Kelley was very active in a variety of non-mathematical activities aimed at improving the social fabric both on and off campus.

Foremost, he joined a group of 29 tenured faculty members at UC Berkeley, plus two at UCLA, who were fired after refusing to sign a special loyalty oath demanded by the university's Board of Regents in 1950. After his firing, Kelley served as a visiting associate professor at Tulane University from 1950 to 1952 and as visiting professor at the University of Kansas from 1952 to 1953. By then, the California Supreme Court had ruled the regents' oath unconstitutional and ordered the rehiring of all non-signers. Kelley returned to UC Berkeley to a warm welcome in the math department, which contained two other non-signers.

In the 1960s, Kelley was very sympathetic to the demands of students on campus for freedom to speak on political matters and other topics banned by the university. Along with his wife, Ying Lee Kelley, he was active in stirring resistance to the U.S. involvement in the war in Vietnam.

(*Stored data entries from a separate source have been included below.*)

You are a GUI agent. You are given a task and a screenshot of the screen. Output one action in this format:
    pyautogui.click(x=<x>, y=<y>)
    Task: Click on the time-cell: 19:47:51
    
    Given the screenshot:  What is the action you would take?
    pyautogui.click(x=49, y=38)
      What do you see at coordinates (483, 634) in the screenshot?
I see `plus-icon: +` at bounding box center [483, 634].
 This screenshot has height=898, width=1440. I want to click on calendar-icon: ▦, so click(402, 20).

Kelley is survived by a younger brother, Charles R. Kelley of Vancouver, Canada; an older sister, Lois Kelley Vincent of Tucson, Ariz.; and by five children and their families: Jonathan Kelley and Mariah Evans, both of the Australian National University; Sarita R. Kelley of Berkeley; Bruce and Colette Kelley of Berkeley; Paul Kelley and Linda Buckle of Newcastle, England; and Max Kelley, who was adopted at the time of Kelley's marriage to Ying Lee. Kelley had seven grandchildren.

Kelley also is survived by his wife of 37 years, Ying Lee, and his adopted daughter Sara Ying Kelley. Both now live in Berkeley.

A memorial service is being planned.